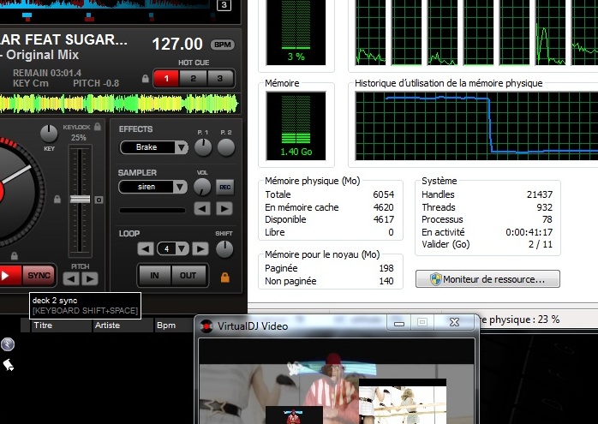This screenshot has width=598, height=424.
Task: Expand the loop length dropdown
Action: (181, 249)
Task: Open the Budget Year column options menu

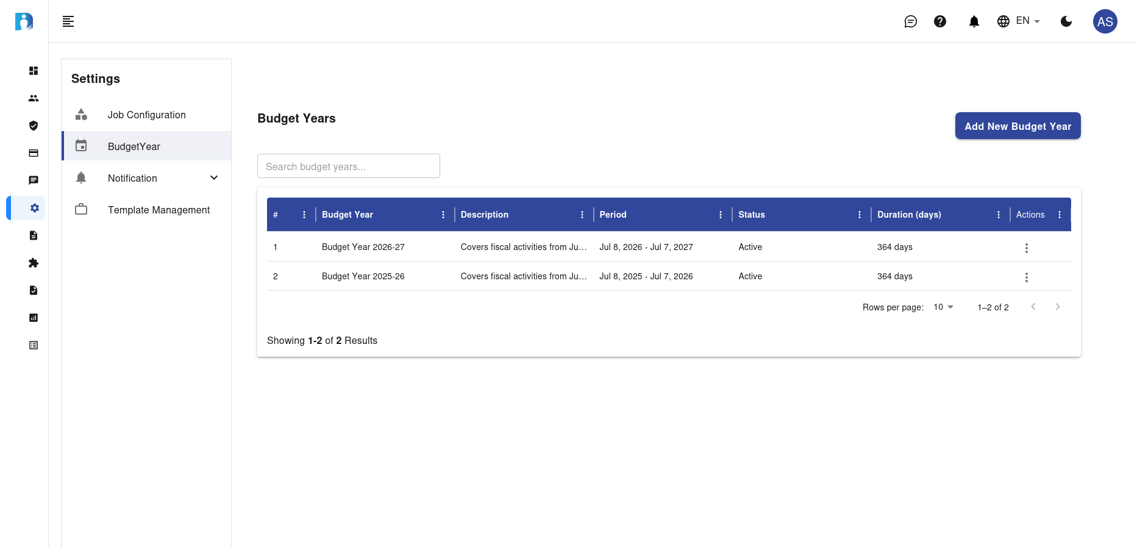Action: pos(443,215)
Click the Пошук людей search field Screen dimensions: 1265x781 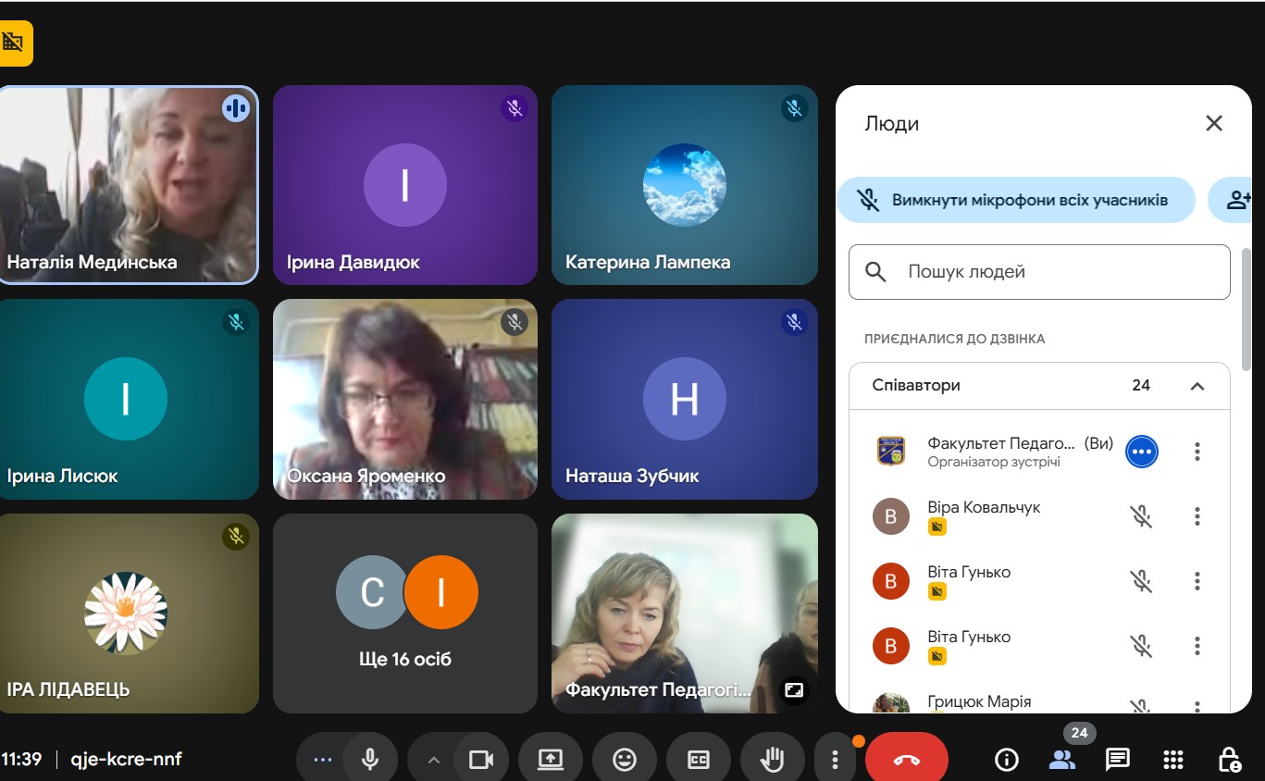tap(1039, 272)
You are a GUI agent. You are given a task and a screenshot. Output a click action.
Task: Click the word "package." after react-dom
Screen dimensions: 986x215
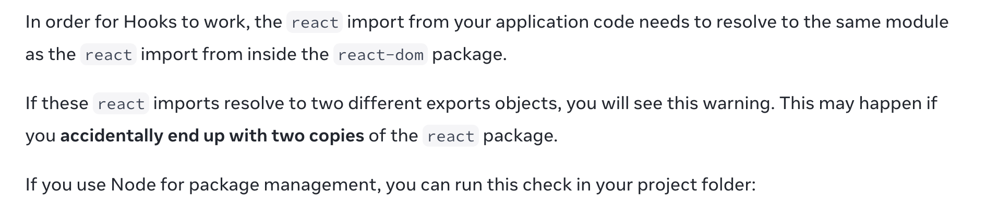470,55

────────────────────────────────────────

*Work instructions:*
Copy, with no changes, the lines from the one containing "You are a GUI" up to and including the last line of the rows above. Leave the pictures out of your copy.

*Complete answer:*
You are a GUI agent. You are given a task and a screenshot. Output a click action.
Task: Click the word "package." after react-dom
Screen dimensions: 986x215
470,55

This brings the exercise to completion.